Energy efficiency: the key to international growth.

AuthorLenssen, Nicholas

Rapidly emerging new technologies could have great consequences for the developing worlds efforts to meet the basic needs of its growing population.

SINCE THE 1973 oil embargo, industrial countries have made large gains in using energy more economically. For the 24 member nations of the Organisation for Economic Co-operation and Development, energy use rose only one-fifth as much as economic growth. However, these gains largely have bypassed developing countries, where use soared 20% faster than economic expansion during the same period.

Developing nation economies now require 40% more energy than industrial ones to produce the same value of goods and services. Part of the difference is due to the fact that these countries still are building energy-intensive infrastructure and related industries - but often using outdated technologies that squander energy. These gross inefficiencies - whether in wood stoves, cement plants, light bulbs, or trucks - offer innumerable opportunities to limit energy consumption and expenditures while expanding the services they provide. For instance, the U.S. Office of Technology Assessment estimates that nearly half of over-all electricity use in the South can be cut cost effectively.

To compete in increasingly integrated world markets, while still meeting their own domestic needs, developing nations will have to reap the economic savings that improved energy efficiency offers. it will take a concerted effort by consumers, businesses, and governments to capture the full potential. Individual consumers, particularly poorer ones, often can not afford to buy more efficient appliances and have no reason to do so under government policies that subsidize energy, but not efficiency. Manufacturers and importers lack incentives to reduce products' energy use, even when no additional cost is involved. Meanwhile, governments and international lending agencies usually direct their money and efforts toward simply expanding supplies, while paying little attention to how much heat or power - and how much pollution - is produced per investment dollar.

Half of Third World commercial energy consumption goes to industry. Yet, for each ton of steel or cement produced, the typical factory in the global south uses more energy than its northern counterpart. Steel plants in developing countries, for example, consume roughly one-quarter more energy than the average American one and about three-quarters more than the most efficient. Fertilizer plants in India use about twice as much oil to produce a ton of ammonia as a typical British operation does. Pulp and paper facilities consume as much as three times more energy for the same amount of output. Such records often are the result of poor maintenance and operating procedures and can be improved - given sufficient information and incentive to do so. Indonesian industries, for example, could cut energy use 11% without any capital investment, simply by changing operating procedures. Similarly, a Ghanaian survey found potential savings of at least 30% in medium- to large-scale industries.

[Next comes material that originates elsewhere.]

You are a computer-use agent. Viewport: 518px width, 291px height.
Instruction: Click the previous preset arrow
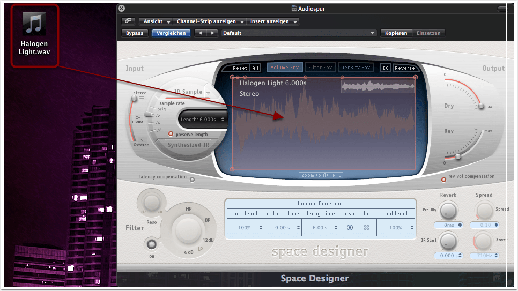click(201, 33)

Efficiency also is impaired by reliance on old or obsolete industrial processes - often purchased at bargain prices from northern countries. Cement plants operate in 84 of 110 developing nations, often ranking as the most energy-consuming industry. These plants typically use 50-100% more energy than the best ones in industrial countries, partially due to reliance on an antiquated wet process. In Kenya, more than two-thirds of the country's industrial energy goes to making cement. In Tunisia, a government program prompted the modernizing of cement-making in the early 1980s, and the energy efficiency of the industry was improved by 13% over eight years.

Some of the largest opportunities to save energy and money are in the electric power industry. Third...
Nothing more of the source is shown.